** Assigned task **
Everything from the line that contains "Bullying (58, 1355)" to the end of the data below is to be reproduced verbatim; leave all else out.

** Records for this task **
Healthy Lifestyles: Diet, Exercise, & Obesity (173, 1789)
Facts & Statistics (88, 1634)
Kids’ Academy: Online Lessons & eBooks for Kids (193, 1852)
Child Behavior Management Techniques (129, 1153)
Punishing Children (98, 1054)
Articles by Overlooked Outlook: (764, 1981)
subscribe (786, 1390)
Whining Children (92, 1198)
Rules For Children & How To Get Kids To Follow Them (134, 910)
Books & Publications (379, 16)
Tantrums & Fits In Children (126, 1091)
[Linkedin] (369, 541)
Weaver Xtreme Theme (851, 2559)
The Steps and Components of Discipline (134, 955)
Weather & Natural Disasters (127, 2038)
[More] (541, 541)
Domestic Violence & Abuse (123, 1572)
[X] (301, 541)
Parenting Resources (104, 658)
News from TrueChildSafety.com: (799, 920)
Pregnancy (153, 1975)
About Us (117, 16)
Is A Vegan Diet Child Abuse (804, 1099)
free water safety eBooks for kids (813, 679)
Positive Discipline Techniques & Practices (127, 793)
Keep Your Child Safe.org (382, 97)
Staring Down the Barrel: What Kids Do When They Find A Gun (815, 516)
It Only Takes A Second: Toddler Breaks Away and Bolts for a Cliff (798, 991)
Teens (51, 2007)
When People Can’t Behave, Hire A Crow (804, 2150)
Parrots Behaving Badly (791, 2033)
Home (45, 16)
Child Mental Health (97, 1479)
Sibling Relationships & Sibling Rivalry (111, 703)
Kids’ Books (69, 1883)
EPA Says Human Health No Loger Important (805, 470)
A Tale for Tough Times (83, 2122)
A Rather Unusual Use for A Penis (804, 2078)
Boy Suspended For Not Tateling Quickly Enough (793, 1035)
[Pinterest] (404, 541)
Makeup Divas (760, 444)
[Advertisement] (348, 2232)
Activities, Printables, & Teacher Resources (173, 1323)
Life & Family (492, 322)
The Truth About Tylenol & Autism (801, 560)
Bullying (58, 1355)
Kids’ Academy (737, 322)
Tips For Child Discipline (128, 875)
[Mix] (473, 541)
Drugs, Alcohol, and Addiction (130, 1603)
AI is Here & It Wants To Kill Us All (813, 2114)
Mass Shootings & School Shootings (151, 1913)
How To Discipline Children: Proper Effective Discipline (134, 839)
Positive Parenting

** Result **
Bullying (58, 1355)
Kids’ Academy (737, 322)
Tips For Child Discipline (128, 875)
[Mix] (473, 541)
Drugs, Alcohol, and Addiction (130, 1603)
AI is Here & It Wants To Kill Us All (813, 2114)
Mass Shootings & School Shootings (151, 1913)
How To Discipline Children: Proper Effective Discipline (134, 839)
Positive Parenting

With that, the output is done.